The event takes place on Sunday afternoon. I leave the house without telling Degan where I’m going. The bus down to the waterfront is packed full of old Italian men in undershirts, women with strollers, teenagers in flip-flops snapping their gum. By the time I change buses and find my way to the theatre, the interview has already started. Eli Bloomberg sits onstage in an armchair opposite his subject. He seems immediately familiar. Not that I actually recognize him, but I have a strange sense of understanding what he’s about. He’s wearing a green blazer and his hair looks purposefully dishevelled.
Something about him reminds me of Kramer from Seinfeld. A smarter, more attractive Kramer.
I listen intently, take some notes. His questions are perceptive. When the interview wraps up, though, I collect my things and hurry toward the exit. Judaism draws me, repels me, draws me back. I’m exhausted just from sitting in the audience, a supposedly passive observer. All I can think about is getting home and crashing. And Degan will be wondering where I am.
Just as I’ve reached the door, I glance back and see Eli looking at me. He’s been talking to a petite brunette, but he walks away from her, leaving her with her mouth open, literally mid-sentence.
“I know you from somewhere,” he says to me.
I shrug and step back into the building; the door sighs heavily on its hinges.
“Really?”
He nods.
“I thought you seemed familiar, too.”
Up close, his eyes are a deep shade of green, his skin almost olive.
We run through our hometowns, our childhood friends, our schools, but find no common ground. “I just read Help Me,” I say. “So maybe that’s why. You’re pretty much the way I imagined you on the page.”
He brings a hand to his face, and I recognize the look other writers get when they’re wondering what you thought of their book.
“I liked it,” I assure him. “Would you sign it for me?”
“They’re not selling it here.” He shrugs, gesturing behind him to the festival’s bookstore.
“I brought my own copy.” I pull it from my purse.
“Oh,” he says, his face brightening. “Sure.”
He bends over my book to sign it, his shirt pulling up to show the smooth, hairless skin on his lower back. I see the brand name on the back pocket of his jeans. I try, but cannot picture him in the black Orthodox garb he must have grown up wearing. The woman he was talking with earlier has been waiting patiently to finish her sentence, but she now realizes Eli is done with her. “Anyway,” she says to him, “I’ll catch you later?”
He doesn’t look at her. “Yeah,” he mumbles. “So long.”
He passes me the signed book, holds my eye for half a second too long.
Next morning there’s an email: “Dear Alison, Nice to meet you briefly yesterday.
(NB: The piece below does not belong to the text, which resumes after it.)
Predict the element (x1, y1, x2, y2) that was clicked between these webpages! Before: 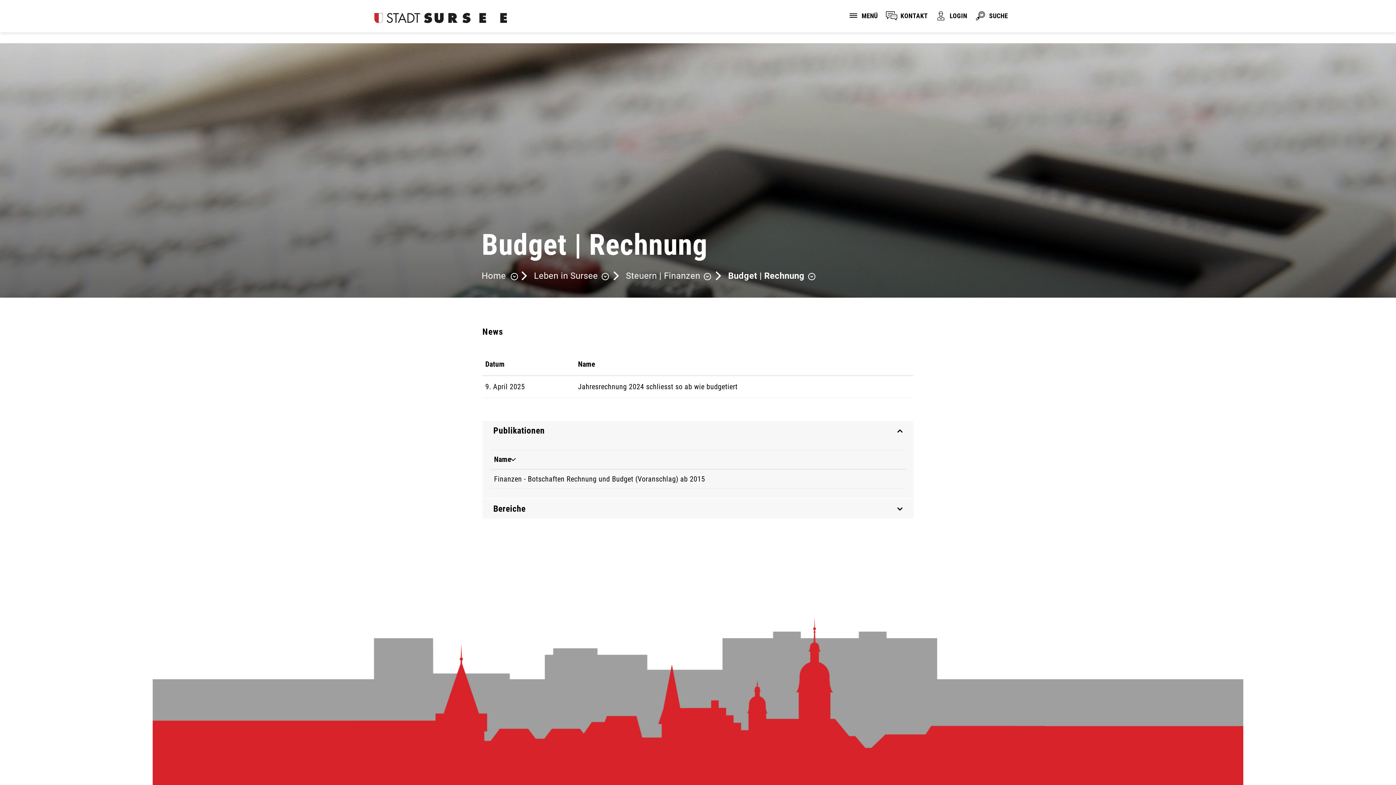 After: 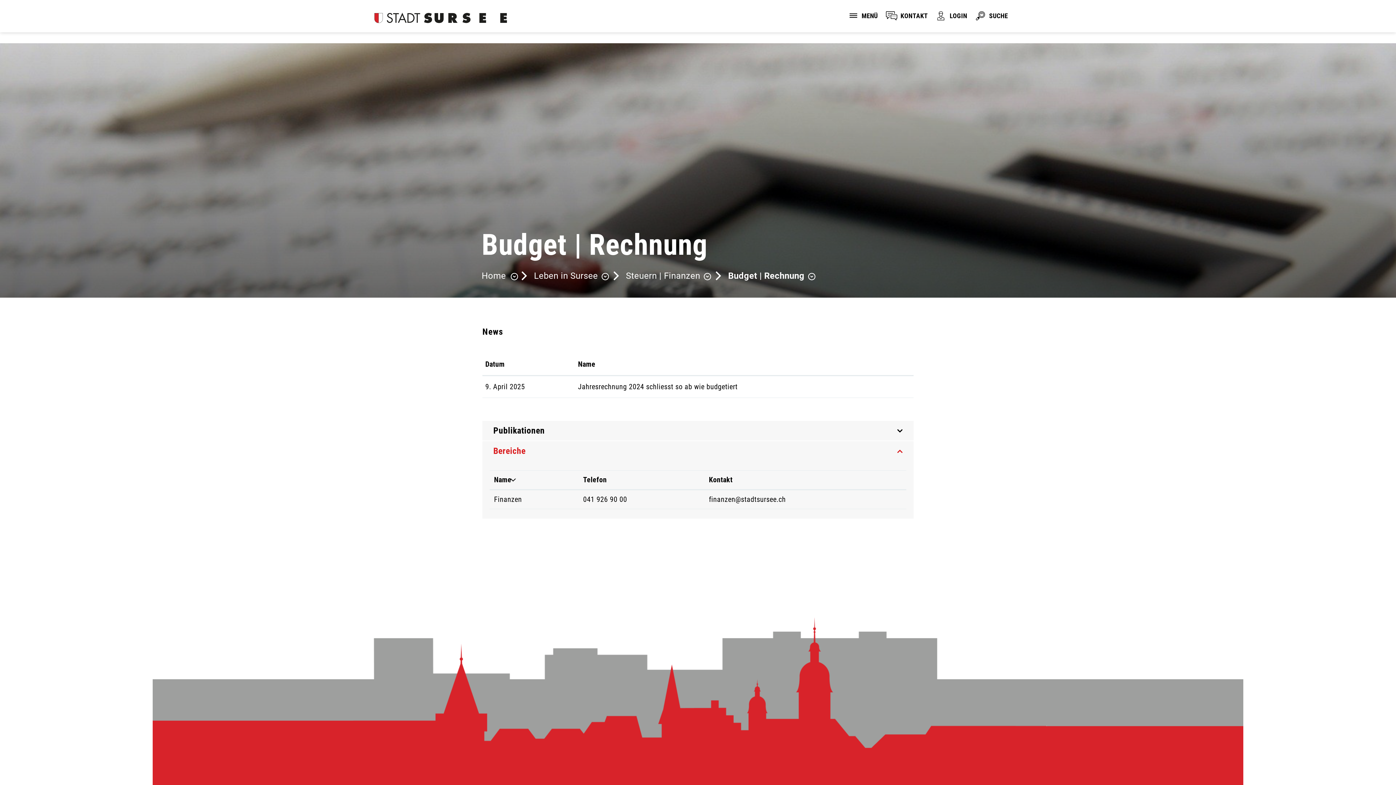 Action: bbox: (482, 499, 913, 518) label: Bereiche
I can’t believe how familiar you seemed. Maybe I’ve heard you read? Are you working on anything? Publishing? Reading anything good lately? E.”
I write back right away: “Good to meet you, too! My new book of poems is coming out in the spring. I’m working on a novel around the Holocaust, so I’ve been focusing my reading in that direction. What do you think I’d like?”
“I don’t know you well enough to say,” he answers. “Yet. How about dinner?”